Source document
=======

# New PM20



## SENC (Jan 20, 2014)

My boxes arrived today in good shape (albeit sideways:LOL.




I only had time to unbox the stand.  It appears pretty solid and sturdy.  I'll be mounting it on a mobile base from HTC before installing the machine.



The milling machine remains in its crate for now... unfortunately my work schedule is likely to keep me from cracking it and starting cleanup until this weekend or early next week.  I'll post pics and comments in this thread as I unpack and setup.  Hopefully I'll figure out how to turn pictures right side up by my next post!


----------



## burtonbr (Jan 20, 2014)

Ooohhhh Yea! Nothing like new machinery day!


----------



## richl (Jan 20, 2014)

I admire your restraint) I would have had everything unboxed and laying on the floor:whistle:
Good luck with the new machines!

rich


----------



## wrmiller (Jan 21, 2014)

Your pallet showed up in a lot better shape than mine! 

Looking forward to seeing you get it up and running.

Bill


----------



## SENC (Jan 21, 2014)

Yes, Rich, it is requiring a lot of self control!  But work calls!


----------



## SENC (Jan 24, 2014)

Had a little time this evening to break into the crate.  Very pleased with how everything was packed.  Here are a few pics, then off to start an evening of manual reading.  Hope to have some time tomorrow to begin cleaning and setup.  More after it is setup.

Top off the crate...



Sides and plastic off...



Other goodies inside, including the r8 collet set I ordered and even some touch-up paint.

=======

Data segment
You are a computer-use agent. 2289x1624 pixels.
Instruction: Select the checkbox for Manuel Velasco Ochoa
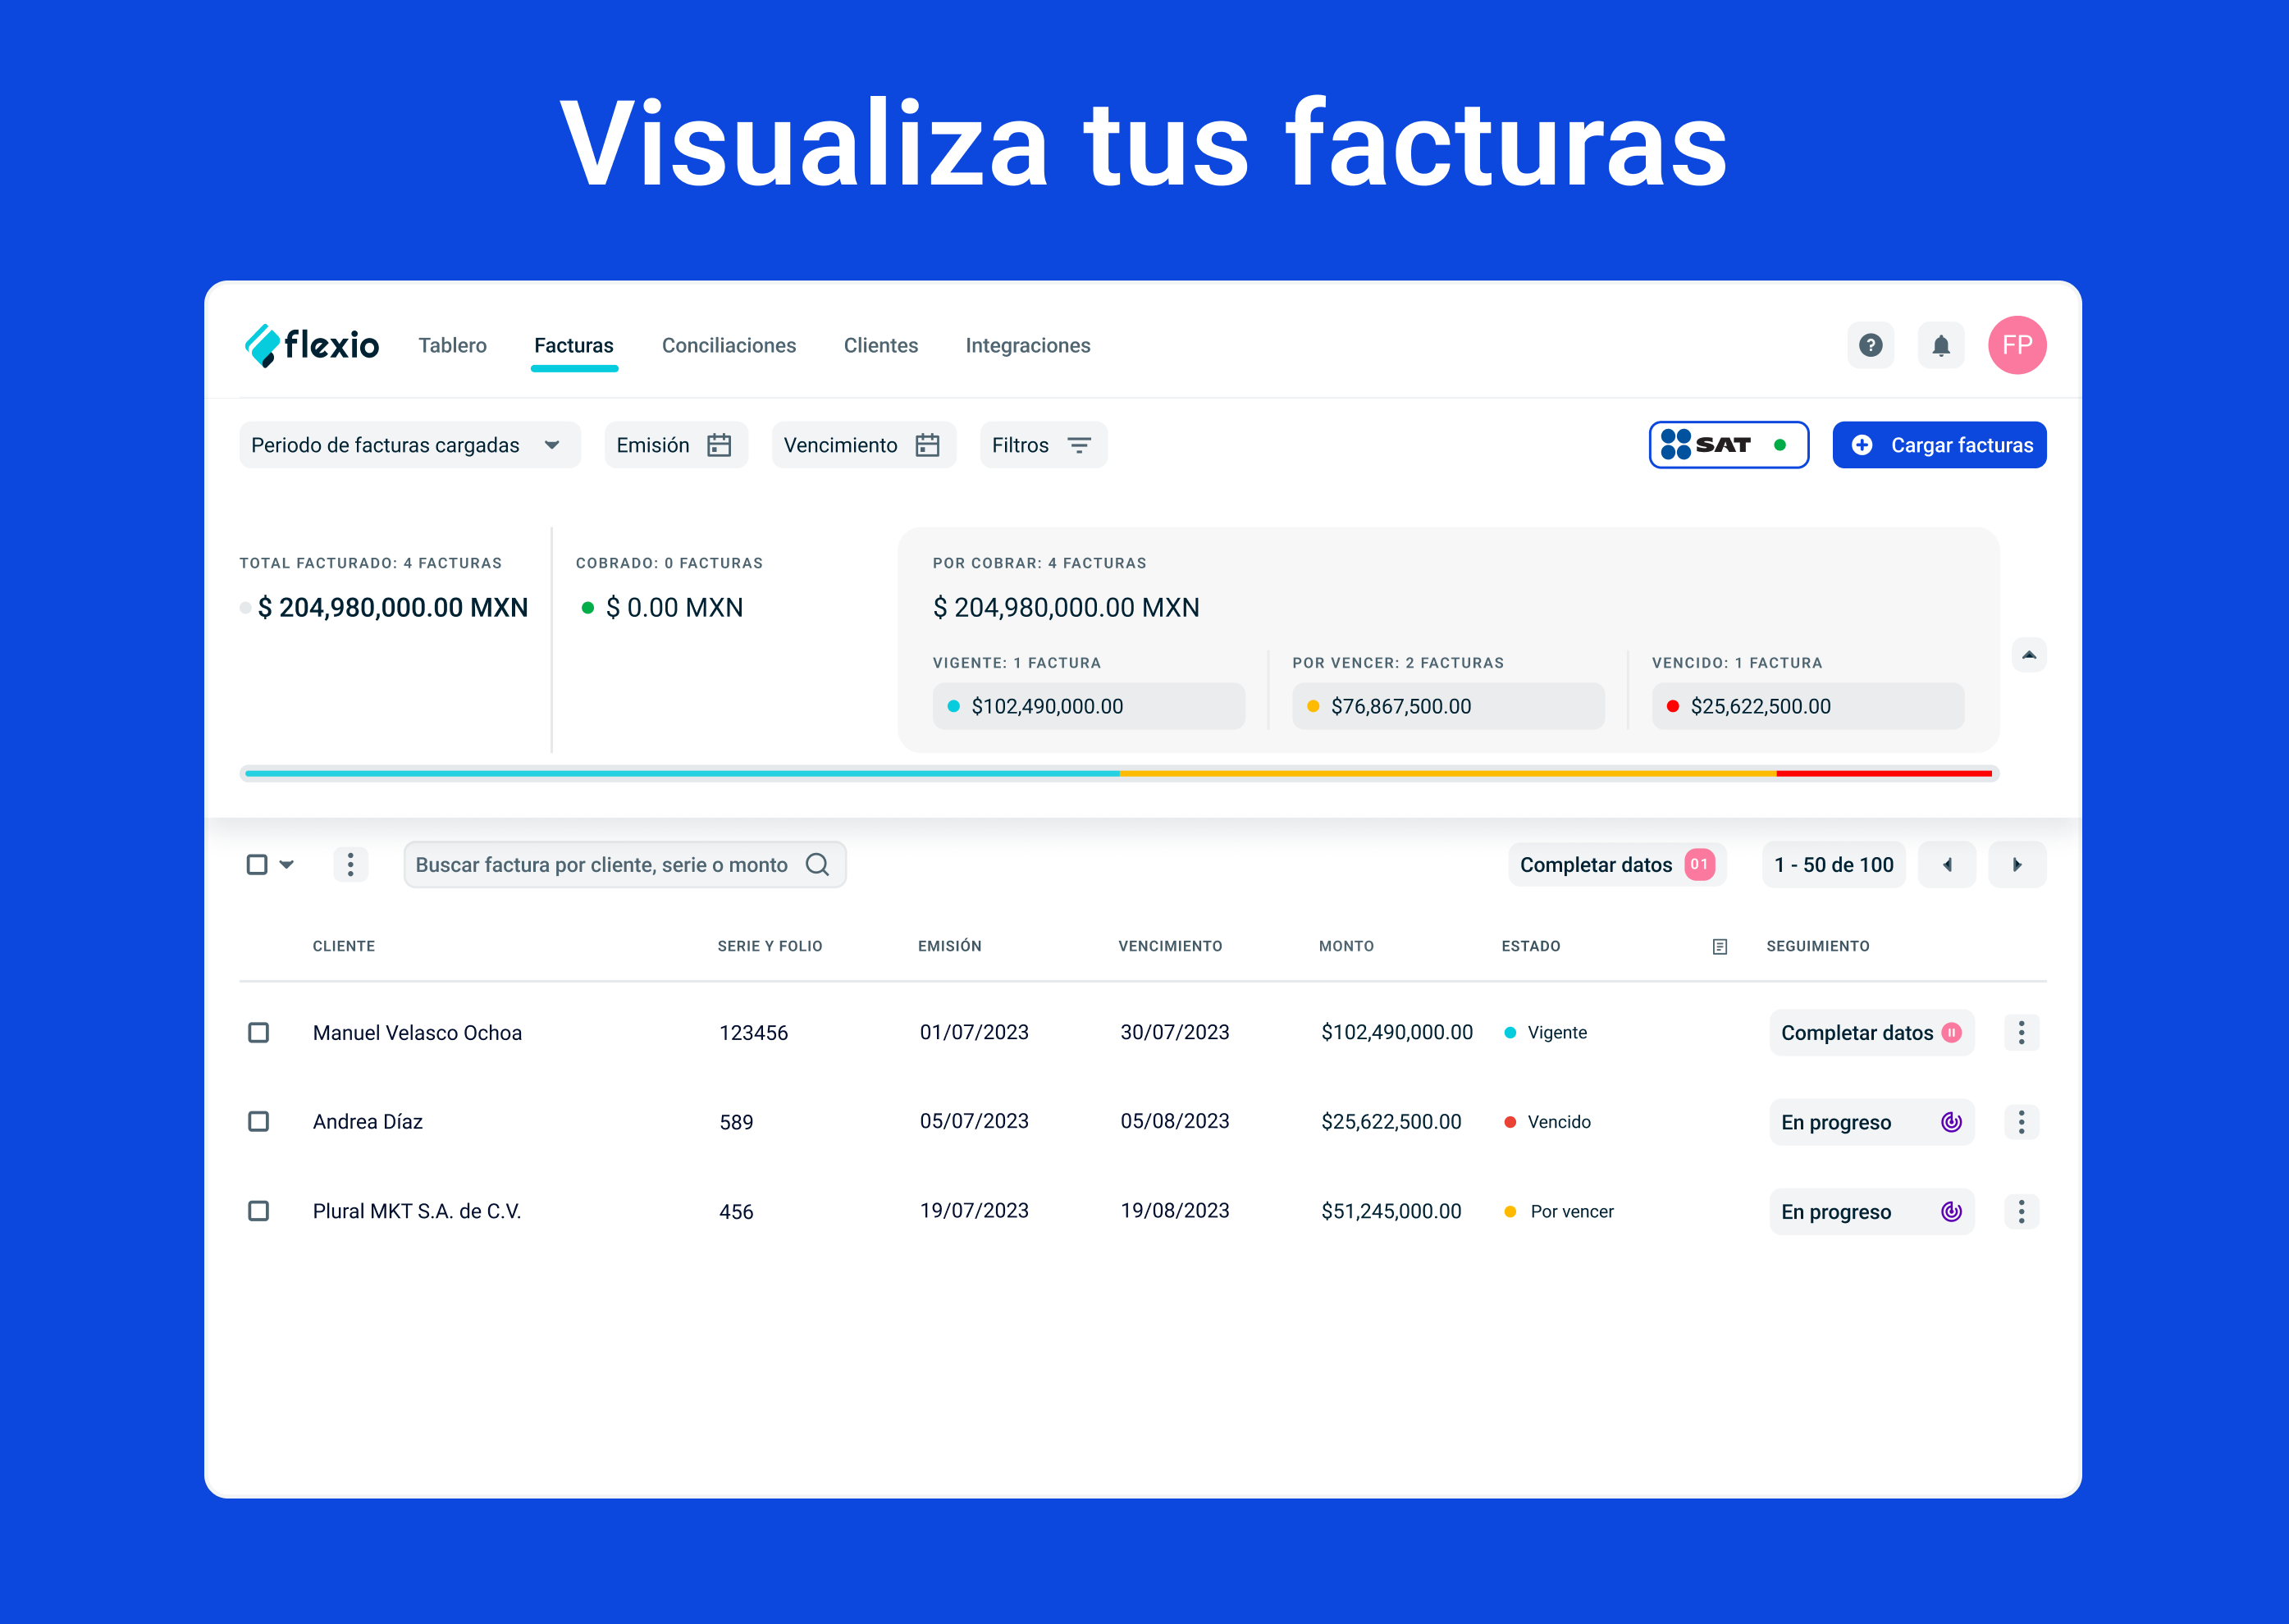259,1032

=======

The tasks
a) According to the PM20 forum thread, what company will supply the mobile base for the stand?
b) Continue the PM20 forum thread from its final post.

Outputs
a) HTC

b)
----------



## drs23 (Jan 24, 2014)

Looking good. Keep us posted!


----------



## wrmiller (Jan 24, 2014)

Looks just like mine!  

I see your touch up paint survived the trip. My blue can leaked all over inside the bag.

The collets are pretty good, with no fitment issues into the spindle.

Have fun and keep the pics coming!

Bill


----------



## SENC (Jan 25, 2014)

Had a couple hours today to clean and assemble (and do some general shop and tool cleaning)... hope to find a few more tomorrow to shim, level, and begin tramming.  I'm hoping it is trammed enough out of the box to make the tramming aids first.


----------



## wrmiller (Jan 25, 2014)

I don't see a vise Henry. How are you planning to make the tramming aids? They're too small to clamp to the table.  :LOL:

If you have a vise, just go ahead a make a couple of these things. They are small, and require no dimensional tolerance whatsoever.

If you think it will help, I can try taking a couple pics of mine.

Edit: forget my comments about the vise, I just blew up your picture and saw one hanging on the wall. That will teach me to speak first THEN look.  

Bill


----------



## SENC (Jan 25, 2014)

Thanks, Bill!  A closeup or two of your tramming aida installed certainly wouldn't hurt!  On the end of the aid that attaches to the mill, did you use a through bolt and nut, or did you tap the hole on the mill?


----------



## Ray C (Jan 25, 2014)

Nice...  I hope it all goes well.


Ray




SENC said:


> Had a couple hours today to clean and assemble (and do some general shop and tool cleaning)... hope to find a few more tomorrow to shim, level, and begin tramming.  I'm hoping it is trammed enough out of the box to make the tramming aids first.
> 
> View attachment 68594


----------



## wrmiller (Jan 25, 2014)

SENC said:


> Thanks, Bill!  A closeup or two of your tramming aida installed certainly wouldn't hurt!  On the end of the aid that attaches to the mill, did you use a through bolt and nut, or did you tap the hole on the mill?



Tapped the hole I drilled in the mill head. Used grease in the tap to capture most of the iron filings. Drilling/tapping iron is dirty work. 

Here's a couple pics of the right side aid, top and bottom. Hope these help.


----------



## SENC (Jan 26, 2014)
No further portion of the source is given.